▸ Défi 1
Répondez aux questions suivantes d'après l'article sur les agences de notation.
(a) De combien de crans Moody's a-t-il dégradé la notation souveraine de la Grèce le 7 mars ?
(b) Quelle fonction occupe Jean-Pierre Jouyet ?
(c) Selon Norbert Gaillard, quelles agences ont relevé la note de la Grèce entre 1999 et 2003 ?
▸ Défi 2
Recopiez fidèlement le passage de l'article sur les agences de notation allant de « 17 mars 2011 » jusqu'à « (Les Échos, 11/03/2011). ».

▸ Extrait fourni
..........

17 mars 2011 Article publié dans L'Action Française 2000
Accusées de faire la pluie et le beau temps sur les marchés
financiers, où elles influencent les taux d'emprunt, les agences de
notation demeurent dans le collimateur des politiques. Mais les
responsabilités sont partagées.
L'horizon semble loin de se dégager pour la Grèce. Le
7 mars, Moody's a dégradé de trois crans sa notation
souveraine, suscitant la colère d'Athènes. Paris est lui aussi monté au
créneau : les agences « ne devraient pas noter des
pays qui sont sous contrat avec la Commission européenne, le FMI et la
BCE », a déclaré Christine Lagarde à l'antenne de France
Culture (Les Échos, 11/03/2011).
Fourvoiement
Le ministre de l'Économie va-t-il ouvrir des discussions en
conséquence ? Le cas échéant, souhaitons-lui bon
courage : cela supposerait, vraisemblablement, de réviser la
constitution américaine – dont le premier amendement garantit la
liberté d'expression –, à défaut d'empêcher la circulation des
informations de part et d'autre de l'Atlantique. Vaste programme, à
l'aune duquel on mesure la démagogie du propos. Les responsables
politiques sont coutumiers de ces fourvoiements volontaristes, grâce
auxquels ils flattent peut-être l'opinion, mais entretiennent aussi le
fatalisme ambiant, en revendiquant paradoxalement leur impuissance.
Les agences de notation ont certes prêté le flanc à la
critique. Comme le rappelle Jean-Pierre Jouyet, président de l'Autorité
des marchés financiers (AMF), elles se sont montrées « parfois
dépassées par la complexité des produits qu'il leur était demandé de
noter » – tels les CPDO (Constant Proportion Debt
Obligation), élaborés à partir des couvertures de
défaillance (CDS), dont la valeur s'est effondrée avec la crise en
dépit du "triple A" qui leur avait été attribué (Cahiers
de l'évaluation, n° 5, février 2011). Norbert
Gaillard, consultant pour la Banque mondiale, pointe, quant à lui,
l'erreur « d'avoir surnoté la Grèce et, dans une moindre
mesure, le Portugal et l'Espagne au cours des années 2000, c'est-à-dire
lors des premières années d'existence de la zone euro » –
comme si la monnaie unique avait dissipé tout risque de défaut de
paiement. « Entre 1999 et 2003, Fitch et S&P ont
relevé la note de la Grèce de trois et quatre crans sans qu'il y ait de
véritables justifications économiques ou financières. [...]
Aujourd'hui, les agences tentent de rattraper leur erreur, mais elles
dégradent trop tard et sont donc obligées de le faire
massivement. » Ce faisant, elles nourrissent la défiance des
investisseurs à l'égard des États emprunteurs, alimentant d'autant la
crise des dettes souveraines – on parle d'une action
« pro-cyclique ».

..........

(Données de pointage sur captures d'écran et documents)

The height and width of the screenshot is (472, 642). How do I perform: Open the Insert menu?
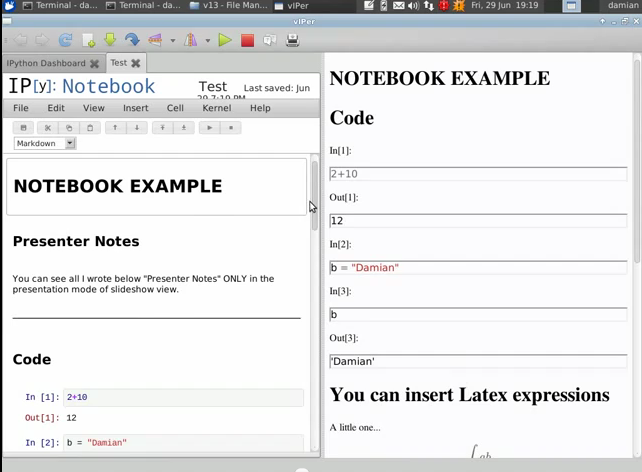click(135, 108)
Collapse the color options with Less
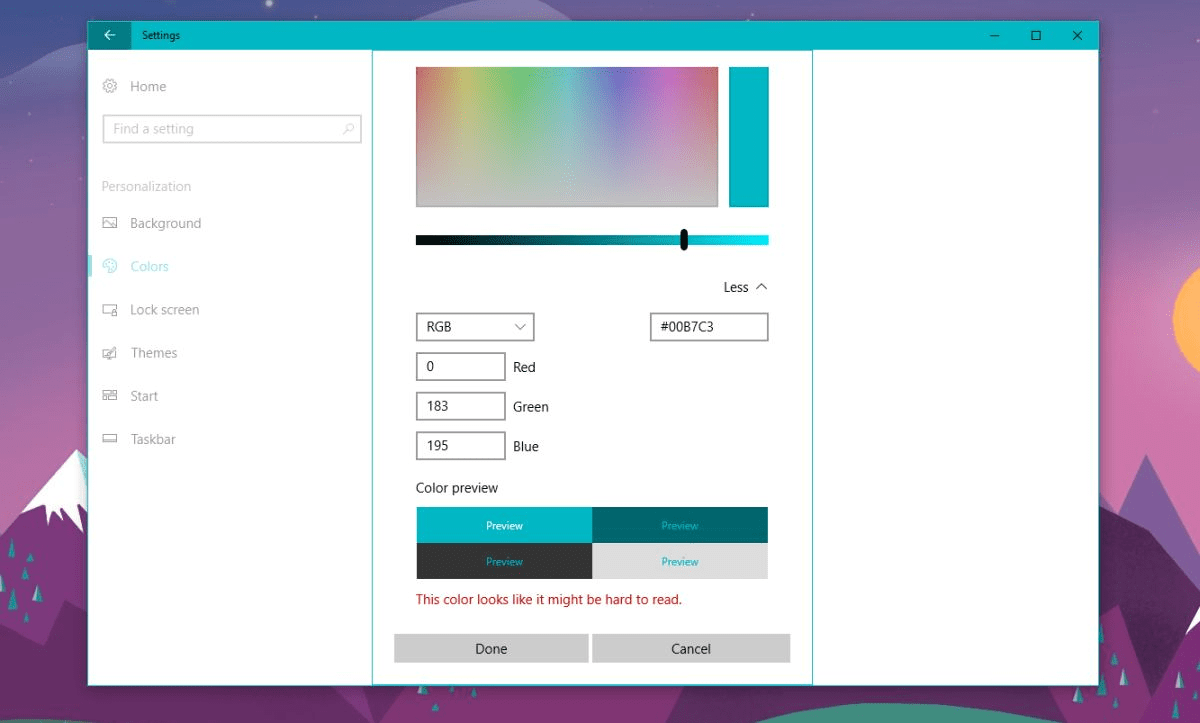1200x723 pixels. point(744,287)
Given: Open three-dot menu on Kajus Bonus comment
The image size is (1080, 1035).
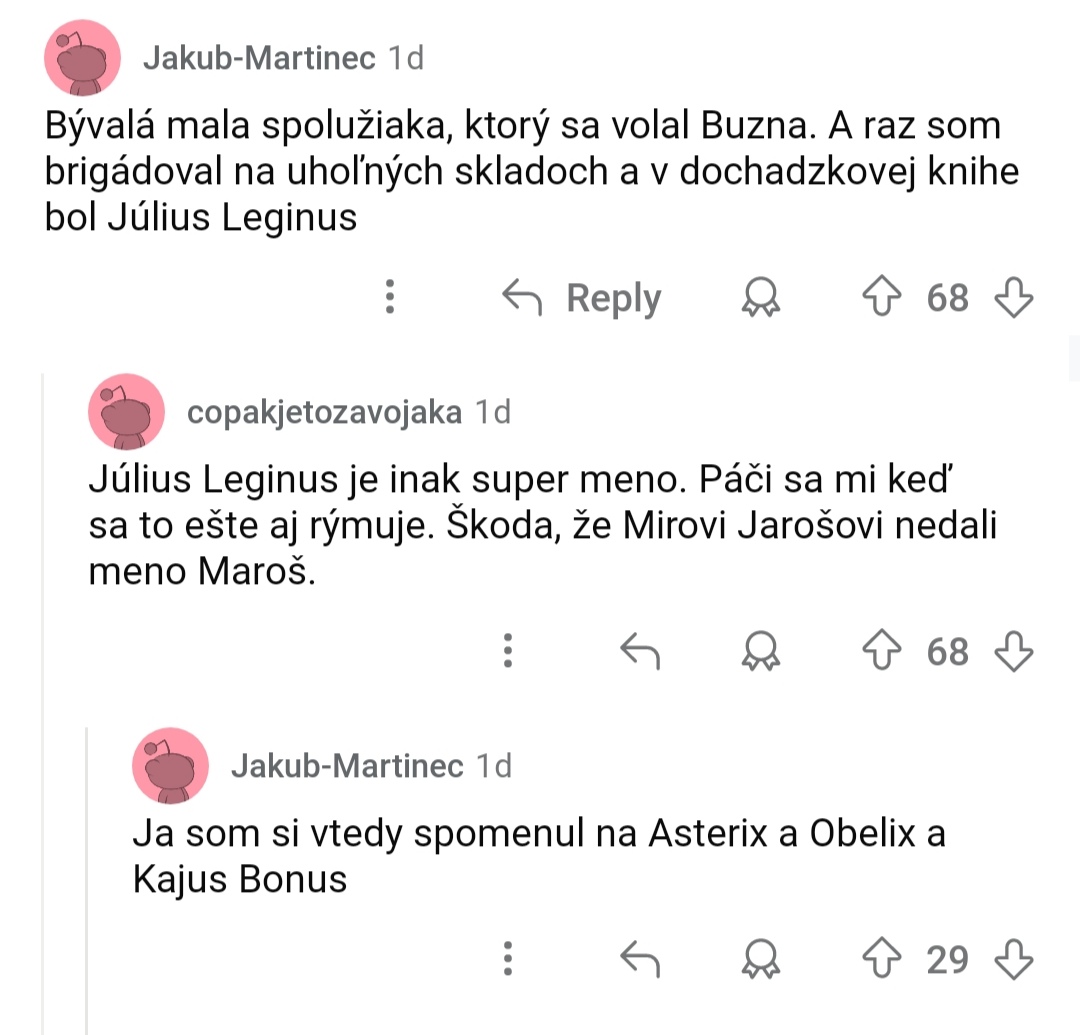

..........

▸ Solution complète 1
(a) De trois crans.
(b) Il est président de l'Autorité des marchés financiers (AMF).
(c) Fitch et S&P.

▸ Solution complète 2
17 mars 2011 Article publié dans L'Action Française 2000
Accusées de faire la pluie et le beau temps sur les marchés
financiers, où elles influencent les taux d'emprunt, les agences de
notation demeurent dans le collimateur des politiques. Mais les
responsabilités sont partagées.
L'horizon semble loin de se dégager pour la Grèce. Le
7 mars, Moody's a dégradé de trois crans sa notation
souveraine, suscitant la colère d'Athènes. Paris est lui aussi monté au
créneau : les agences « ne devraient pas noter des
pays qui sont sous contrat avec la Commission européenne, le FMI et la
BCE », a déclaré Christine Lagarde à l'antenne de France
Culture (Les Échos, 11/03/2011).